January 6, 2016 at 3:44 pm
I was actually going to try to put up some online courses here on the blog sometime in the future. Not quite sure when but I know it will be a lot of work. Thanks!! Also sorry I am just replying to these comments.
August 3, 2016 at 12:40 pm
Hello! I just started learning screen printing and I find this tutorial awesome, but I have a question. When I want to save the image as PDF I can’t choose Adobe PDF 8.0, I only have one option Adobe PostScript File. That is I can’t change anything. Could you pls help me with this?
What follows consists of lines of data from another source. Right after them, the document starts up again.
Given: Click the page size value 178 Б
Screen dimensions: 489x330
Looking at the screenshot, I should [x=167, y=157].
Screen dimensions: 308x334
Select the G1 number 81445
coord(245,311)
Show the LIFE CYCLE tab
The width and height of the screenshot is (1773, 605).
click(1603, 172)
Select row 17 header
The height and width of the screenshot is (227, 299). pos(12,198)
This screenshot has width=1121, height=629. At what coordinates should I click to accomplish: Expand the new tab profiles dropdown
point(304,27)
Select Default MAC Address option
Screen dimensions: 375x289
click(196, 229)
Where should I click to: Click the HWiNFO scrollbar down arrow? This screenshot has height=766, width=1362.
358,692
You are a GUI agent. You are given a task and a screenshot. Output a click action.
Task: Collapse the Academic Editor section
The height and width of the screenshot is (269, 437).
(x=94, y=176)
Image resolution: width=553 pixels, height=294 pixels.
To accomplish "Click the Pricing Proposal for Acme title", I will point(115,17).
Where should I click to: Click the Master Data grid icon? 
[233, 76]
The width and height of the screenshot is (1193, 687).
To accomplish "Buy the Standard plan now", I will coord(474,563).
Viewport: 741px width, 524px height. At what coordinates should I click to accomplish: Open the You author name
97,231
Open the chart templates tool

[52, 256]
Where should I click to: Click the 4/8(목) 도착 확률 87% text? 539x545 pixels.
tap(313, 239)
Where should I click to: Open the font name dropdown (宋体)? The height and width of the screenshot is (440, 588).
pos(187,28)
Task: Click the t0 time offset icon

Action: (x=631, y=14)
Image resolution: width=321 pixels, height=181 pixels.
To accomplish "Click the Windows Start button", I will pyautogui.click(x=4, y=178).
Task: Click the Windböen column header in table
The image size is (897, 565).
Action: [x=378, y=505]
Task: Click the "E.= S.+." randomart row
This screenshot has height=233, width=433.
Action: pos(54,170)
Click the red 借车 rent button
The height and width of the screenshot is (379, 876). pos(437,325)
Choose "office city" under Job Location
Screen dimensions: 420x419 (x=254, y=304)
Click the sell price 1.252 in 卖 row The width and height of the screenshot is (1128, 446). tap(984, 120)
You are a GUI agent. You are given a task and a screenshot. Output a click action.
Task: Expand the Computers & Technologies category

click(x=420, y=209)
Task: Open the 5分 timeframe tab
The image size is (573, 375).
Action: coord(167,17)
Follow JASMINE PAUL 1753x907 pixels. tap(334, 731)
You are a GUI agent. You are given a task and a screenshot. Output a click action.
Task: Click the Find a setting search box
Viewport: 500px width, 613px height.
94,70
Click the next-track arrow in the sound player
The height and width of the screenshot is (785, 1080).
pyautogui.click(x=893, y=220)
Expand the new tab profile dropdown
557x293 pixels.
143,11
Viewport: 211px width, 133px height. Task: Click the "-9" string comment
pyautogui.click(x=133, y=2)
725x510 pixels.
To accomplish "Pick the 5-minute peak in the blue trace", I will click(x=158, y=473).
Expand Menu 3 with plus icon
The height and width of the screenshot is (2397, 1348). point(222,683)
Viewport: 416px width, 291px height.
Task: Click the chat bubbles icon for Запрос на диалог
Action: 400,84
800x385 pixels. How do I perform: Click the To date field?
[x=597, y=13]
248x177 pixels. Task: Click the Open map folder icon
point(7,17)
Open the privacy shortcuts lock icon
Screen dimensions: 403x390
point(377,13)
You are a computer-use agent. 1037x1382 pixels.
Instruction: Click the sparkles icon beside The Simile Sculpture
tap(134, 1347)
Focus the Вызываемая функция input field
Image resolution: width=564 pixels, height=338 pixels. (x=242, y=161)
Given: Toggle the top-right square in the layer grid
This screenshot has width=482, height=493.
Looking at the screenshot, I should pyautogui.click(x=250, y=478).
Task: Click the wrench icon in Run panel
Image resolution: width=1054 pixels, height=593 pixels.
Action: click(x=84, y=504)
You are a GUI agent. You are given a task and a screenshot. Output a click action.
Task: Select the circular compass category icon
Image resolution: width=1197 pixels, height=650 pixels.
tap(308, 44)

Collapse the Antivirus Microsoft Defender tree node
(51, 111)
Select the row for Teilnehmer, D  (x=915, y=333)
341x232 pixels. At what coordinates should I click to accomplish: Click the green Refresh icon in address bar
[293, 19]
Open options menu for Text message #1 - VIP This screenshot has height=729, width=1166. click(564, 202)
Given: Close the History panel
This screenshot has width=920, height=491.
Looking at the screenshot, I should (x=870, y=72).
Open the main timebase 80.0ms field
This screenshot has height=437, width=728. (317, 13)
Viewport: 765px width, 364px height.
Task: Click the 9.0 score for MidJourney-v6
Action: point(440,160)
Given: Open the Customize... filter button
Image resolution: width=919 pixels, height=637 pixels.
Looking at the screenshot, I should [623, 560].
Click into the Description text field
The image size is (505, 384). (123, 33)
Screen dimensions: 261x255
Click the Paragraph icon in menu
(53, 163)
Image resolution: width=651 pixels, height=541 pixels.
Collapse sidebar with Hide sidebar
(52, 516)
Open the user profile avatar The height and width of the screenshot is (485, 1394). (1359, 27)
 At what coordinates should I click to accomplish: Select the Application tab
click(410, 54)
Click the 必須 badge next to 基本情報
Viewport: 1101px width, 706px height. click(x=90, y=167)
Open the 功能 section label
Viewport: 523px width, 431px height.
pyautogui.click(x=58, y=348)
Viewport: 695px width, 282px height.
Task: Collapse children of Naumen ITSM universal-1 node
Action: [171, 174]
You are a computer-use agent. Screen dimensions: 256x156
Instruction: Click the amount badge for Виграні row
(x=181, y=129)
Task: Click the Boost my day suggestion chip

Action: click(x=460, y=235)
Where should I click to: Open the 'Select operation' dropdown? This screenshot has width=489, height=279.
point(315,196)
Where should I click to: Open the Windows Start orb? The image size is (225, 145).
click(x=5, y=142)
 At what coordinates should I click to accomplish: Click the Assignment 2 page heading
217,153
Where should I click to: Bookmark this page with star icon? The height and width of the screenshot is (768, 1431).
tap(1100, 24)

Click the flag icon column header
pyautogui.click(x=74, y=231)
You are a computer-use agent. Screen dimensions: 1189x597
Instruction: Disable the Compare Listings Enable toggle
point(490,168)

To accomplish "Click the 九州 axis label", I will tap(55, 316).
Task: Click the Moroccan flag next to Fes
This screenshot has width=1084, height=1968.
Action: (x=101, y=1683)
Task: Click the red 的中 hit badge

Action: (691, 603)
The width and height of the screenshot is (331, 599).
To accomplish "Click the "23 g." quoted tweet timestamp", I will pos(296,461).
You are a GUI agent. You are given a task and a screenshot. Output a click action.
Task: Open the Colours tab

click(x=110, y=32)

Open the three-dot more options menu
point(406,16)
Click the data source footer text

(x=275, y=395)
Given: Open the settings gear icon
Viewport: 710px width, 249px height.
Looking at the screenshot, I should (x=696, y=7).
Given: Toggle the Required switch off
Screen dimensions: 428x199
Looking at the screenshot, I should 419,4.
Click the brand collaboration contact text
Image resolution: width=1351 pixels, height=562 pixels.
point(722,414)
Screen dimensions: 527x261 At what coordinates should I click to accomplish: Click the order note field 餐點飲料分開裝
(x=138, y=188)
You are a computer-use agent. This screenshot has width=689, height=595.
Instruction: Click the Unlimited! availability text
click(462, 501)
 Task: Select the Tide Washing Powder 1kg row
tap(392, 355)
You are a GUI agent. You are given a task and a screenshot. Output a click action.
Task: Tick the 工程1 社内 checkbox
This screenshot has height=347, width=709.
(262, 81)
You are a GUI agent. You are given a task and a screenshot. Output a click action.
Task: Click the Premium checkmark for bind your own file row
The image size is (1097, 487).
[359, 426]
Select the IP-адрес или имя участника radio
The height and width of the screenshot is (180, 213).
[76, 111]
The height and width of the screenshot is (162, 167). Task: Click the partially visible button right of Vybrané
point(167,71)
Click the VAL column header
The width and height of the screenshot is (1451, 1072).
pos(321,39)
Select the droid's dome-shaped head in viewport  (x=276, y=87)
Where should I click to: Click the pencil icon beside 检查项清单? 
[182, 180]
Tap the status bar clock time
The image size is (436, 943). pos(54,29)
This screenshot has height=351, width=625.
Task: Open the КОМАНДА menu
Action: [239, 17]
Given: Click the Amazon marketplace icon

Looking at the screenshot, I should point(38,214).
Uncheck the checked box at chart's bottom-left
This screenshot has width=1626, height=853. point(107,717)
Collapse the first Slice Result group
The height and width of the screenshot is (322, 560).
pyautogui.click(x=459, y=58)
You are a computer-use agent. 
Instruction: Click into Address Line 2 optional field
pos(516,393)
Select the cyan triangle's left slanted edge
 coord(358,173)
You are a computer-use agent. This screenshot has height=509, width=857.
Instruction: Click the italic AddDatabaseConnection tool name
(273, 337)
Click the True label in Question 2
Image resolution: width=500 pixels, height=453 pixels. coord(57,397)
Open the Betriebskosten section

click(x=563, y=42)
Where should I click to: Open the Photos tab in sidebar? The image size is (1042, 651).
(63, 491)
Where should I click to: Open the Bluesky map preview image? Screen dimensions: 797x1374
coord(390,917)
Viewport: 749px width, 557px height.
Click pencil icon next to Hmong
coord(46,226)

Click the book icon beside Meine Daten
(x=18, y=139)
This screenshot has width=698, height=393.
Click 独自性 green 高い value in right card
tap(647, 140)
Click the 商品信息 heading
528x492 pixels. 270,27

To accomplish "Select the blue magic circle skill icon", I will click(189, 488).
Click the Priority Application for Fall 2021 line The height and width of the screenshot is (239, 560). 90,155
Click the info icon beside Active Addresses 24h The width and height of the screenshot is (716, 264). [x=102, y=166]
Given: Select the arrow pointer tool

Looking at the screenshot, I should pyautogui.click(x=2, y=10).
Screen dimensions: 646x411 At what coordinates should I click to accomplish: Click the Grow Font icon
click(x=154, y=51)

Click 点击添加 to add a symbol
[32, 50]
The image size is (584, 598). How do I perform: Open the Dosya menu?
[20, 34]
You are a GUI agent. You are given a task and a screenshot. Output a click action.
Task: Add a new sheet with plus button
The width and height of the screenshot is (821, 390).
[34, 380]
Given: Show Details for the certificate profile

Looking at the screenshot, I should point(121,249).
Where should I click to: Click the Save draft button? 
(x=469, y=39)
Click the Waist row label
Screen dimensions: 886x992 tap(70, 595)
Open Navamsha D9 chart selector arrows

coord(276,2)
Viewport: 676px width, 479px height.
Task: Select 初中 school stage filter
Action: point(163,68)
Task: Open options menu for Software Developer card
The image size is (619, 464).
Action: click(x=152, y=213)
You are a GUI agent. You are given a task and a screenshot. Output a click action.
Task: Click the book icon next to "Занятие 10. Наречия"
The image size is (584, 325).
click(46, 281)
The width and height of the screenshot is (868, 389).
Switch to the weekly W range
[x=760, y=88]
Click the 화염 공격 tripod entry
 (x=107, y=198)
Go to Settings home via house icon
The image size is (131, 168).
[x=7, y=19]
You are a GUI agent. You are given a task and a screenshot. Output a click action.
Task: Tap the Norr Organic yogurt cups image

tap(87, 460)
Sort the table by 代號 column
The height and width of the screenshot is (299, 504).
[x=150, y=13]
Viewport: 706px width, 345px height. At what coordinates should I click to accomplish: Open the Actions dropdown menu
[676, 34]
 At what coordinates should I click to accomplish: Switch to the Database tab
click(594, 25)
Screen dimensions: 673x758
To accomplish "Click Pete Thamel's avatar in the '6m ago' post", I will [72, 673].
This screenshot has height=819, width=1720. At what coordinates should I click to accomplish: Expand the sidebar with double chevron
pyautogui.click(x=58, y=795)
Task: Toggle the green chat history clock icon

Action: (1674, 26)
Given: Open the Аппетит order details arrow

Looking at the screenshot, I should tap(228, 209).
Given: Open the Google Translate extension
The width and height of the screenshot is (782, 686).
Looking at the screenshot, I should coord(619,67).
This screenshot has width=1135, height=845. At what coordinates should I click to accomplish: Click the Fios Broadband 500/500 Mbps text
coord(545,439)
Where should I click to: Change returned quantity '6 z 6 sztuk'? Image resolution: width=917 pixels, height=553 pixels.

August 4, 2016 at 11:08 am
Hi Rebeka. Do you have Adobe acrobat or adobe reader installed? If not you may need to reinstall. If you only have the option of PostScript, you can also run the postscript file through Distiller or Preview(on Mac) and it will spit out a PDF for you as well.
April 6, 2017 at 1:37 pm
Hello Casey,
I was wondering if you know if the Pixma Pro 100 would be able to print out film like in the example video above?
April 6, 2017 at 10:37 pm
Hey Cesar! Yes that one looks like it should be good. Especially because of the dye ink it uses which will give you darker richer blacks. Make sure you are selecting “greyscale” in the print dialogue and setting it to high quality print. I just got a Canon Pixma IX 6820 and I select Photopaper Matte as the media and I get really good results. If you are wanting something a little cheaper, check out that one. It has a lot of the same features although it doesnt have as many cartridges and only has one dye ink black and one pigment black in addition to CMY. Let me know how the Pixma Pro works for you if you get it!!
April 12, 2017 at 1:08 pm
Where would I make the adjustment for this “print dialogue and setting it to high quality print”?
August 28, 2017 at 11:58 pm
Yeah RIP software is quite very expensive, this post really helpful, thanks for sharing valuable information.